**SELECTION:**
☆ ☆ ☆
Tourney What chip transition is better, T500-T1000 or T500-T2500? (1 Viewer)

I once used 2,500 denom chips to host a tournament. I've never seen so many unintentional betting errors. Conceptually you think it should work, but no one divides up 10,000 into fourths (like they don't divide 1,000 in to quarters -- imagine trying to play with T-250 chips).

Because of where the comma lies, a T-25,000 chip works. Essentially, by the time these are in play, you're taking the zeros out of the equation anyway, because the smallest denom on the table is 1,000 (maybe there are some 500s for antes, but it's pretty unlikely). But when the WSOP introduces a T-250,000 chip into the One Drop, even the best pros get confused, because it's essentially a 250-value chip, and they never play with that.

Unless you're planning a $5k/$10k limit game and want to play a 2/4 betting structure, I'd stay away from 2,500 denoms.
 
But not so much with a T2000. My experience is that it works quite well... and in most cases, there are not that many in play. The importance of the T500 chip is fully realized as well, as it stays in play to the end in most structures (and you never have to use more than three of them to make a bet).
☆ ☆ ☆
**Target location records:**
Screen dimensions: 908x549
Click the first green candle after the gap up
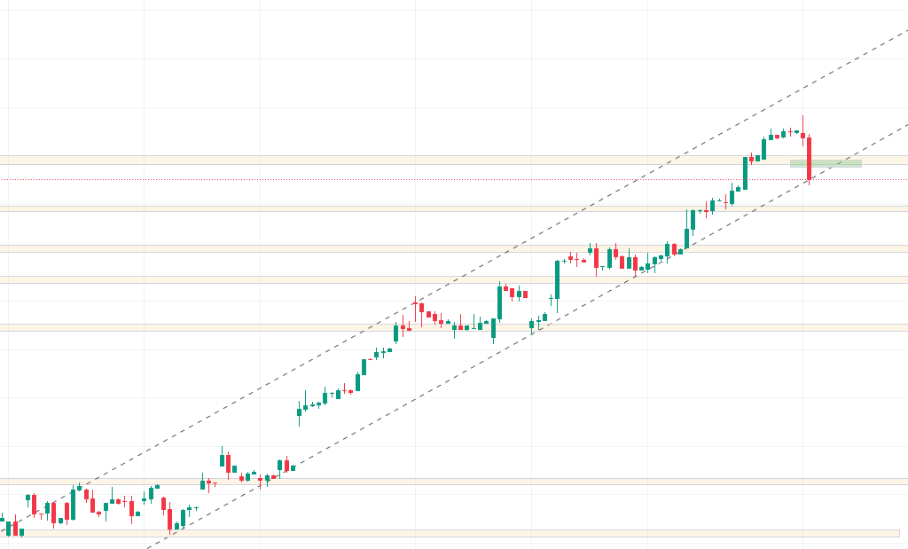(299, 410)
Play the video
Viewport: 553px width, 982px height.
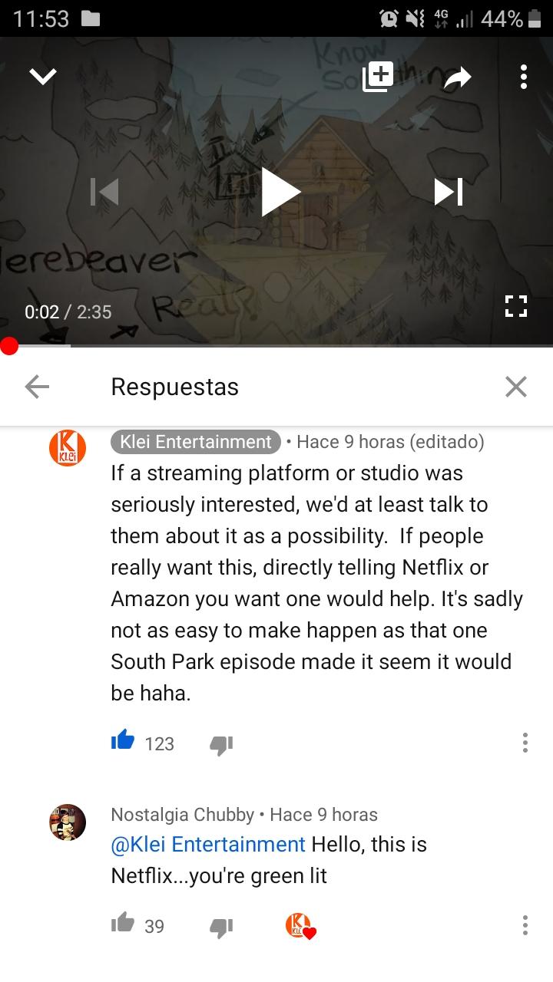click(x=280, y=191)
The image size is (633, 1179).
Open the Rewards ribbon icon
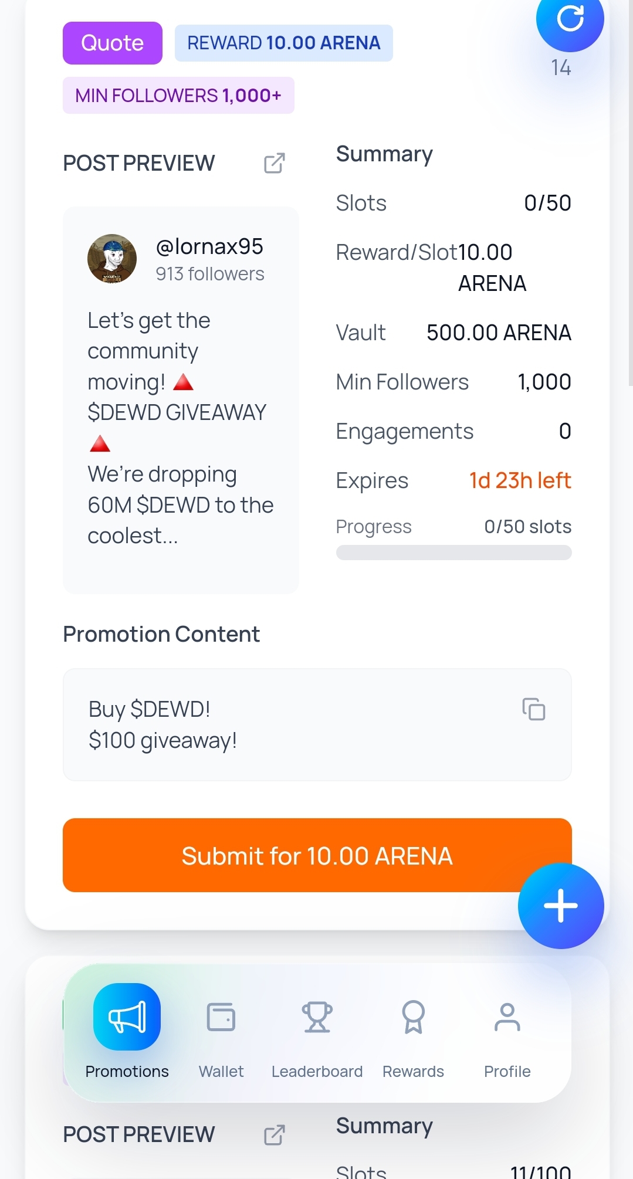(413, 1017)
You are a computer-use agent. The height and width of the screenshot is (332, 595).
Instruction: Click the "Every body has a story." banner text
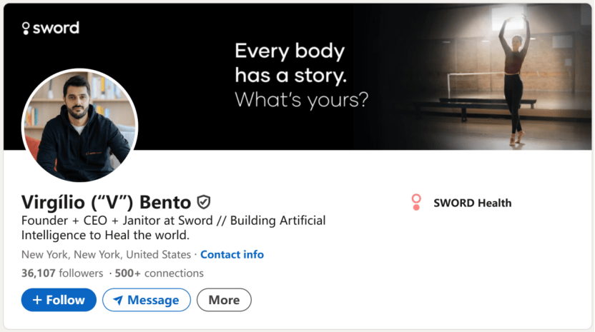click(290, 63)
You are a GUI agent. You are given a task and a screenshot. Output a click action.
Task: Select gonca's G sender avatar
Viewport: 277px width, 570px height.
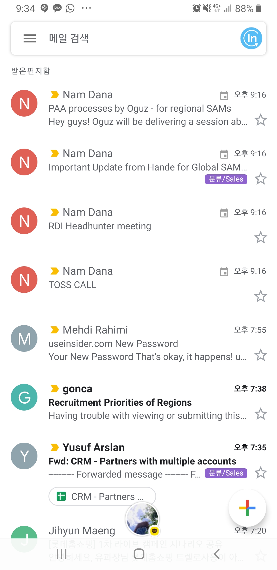pos(24,397)
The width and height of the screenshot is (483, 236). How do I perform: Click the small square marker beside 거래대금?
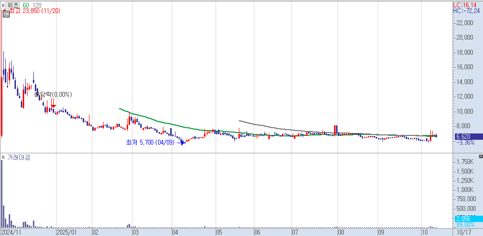[3, 158]
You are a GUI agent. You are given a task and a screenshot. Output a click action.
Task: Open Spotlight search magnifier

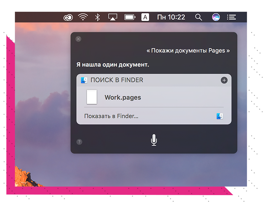click(199, 17)
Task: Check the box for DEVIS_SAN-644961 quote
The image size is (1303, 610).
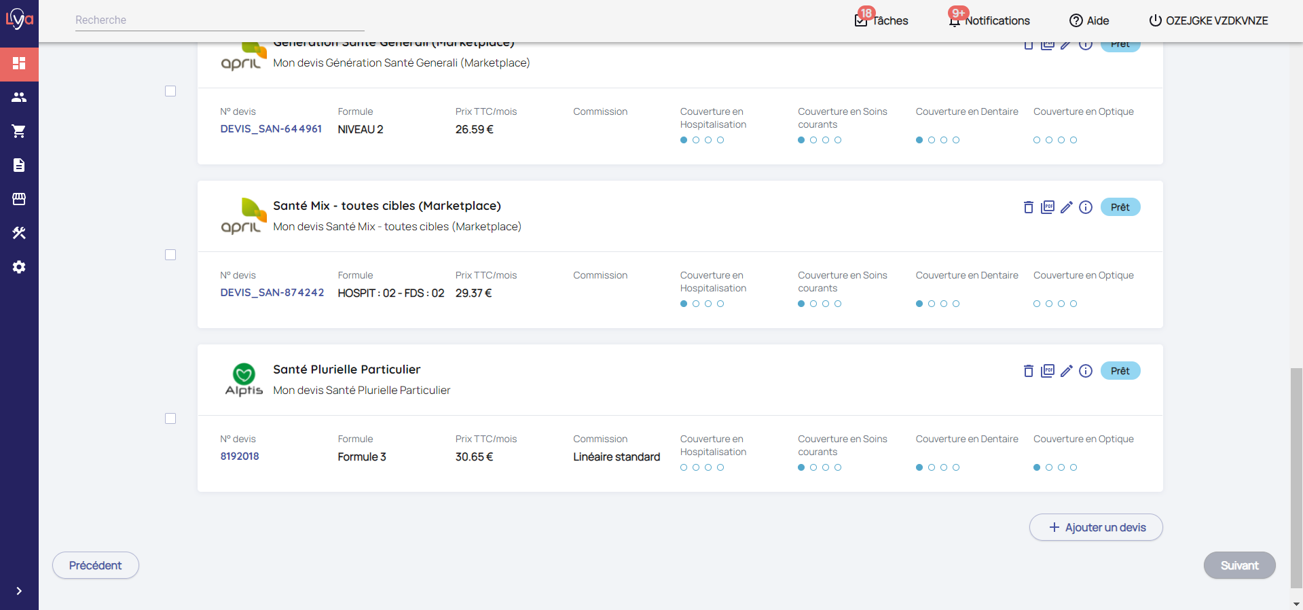Action: pos(170,91)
☆ ☆ ☆
**WORK TO COMPLETE:**
Please write out the passage of the chip-denomination post starting with "I once used" and going on through "play with that.", word for word.

**COMPLETE RESPONSE:**
I once used 2,500 denom chips to host a tournament. I've never seen so many unintentional betting errors. Conceptually you think it should work, but no one divides up 10,000 into fourths (like they don't divide 1,000 in to quarters -- imagine trying to play with T-250 chips).

Because of where the comma lies, a T-25,000 chip works. Essentially, by the time these are in play, you're taking the zeros out of the equation anyway, because the smallest denom on the table is 1,000 (maybe there are some 500s for antes, but it's pretty unlikely). But when the WSOP introduces a T-250,000 chip into the One Drop, even the best pros get confused, because it's essentially a 250-value chip, and they never play with that.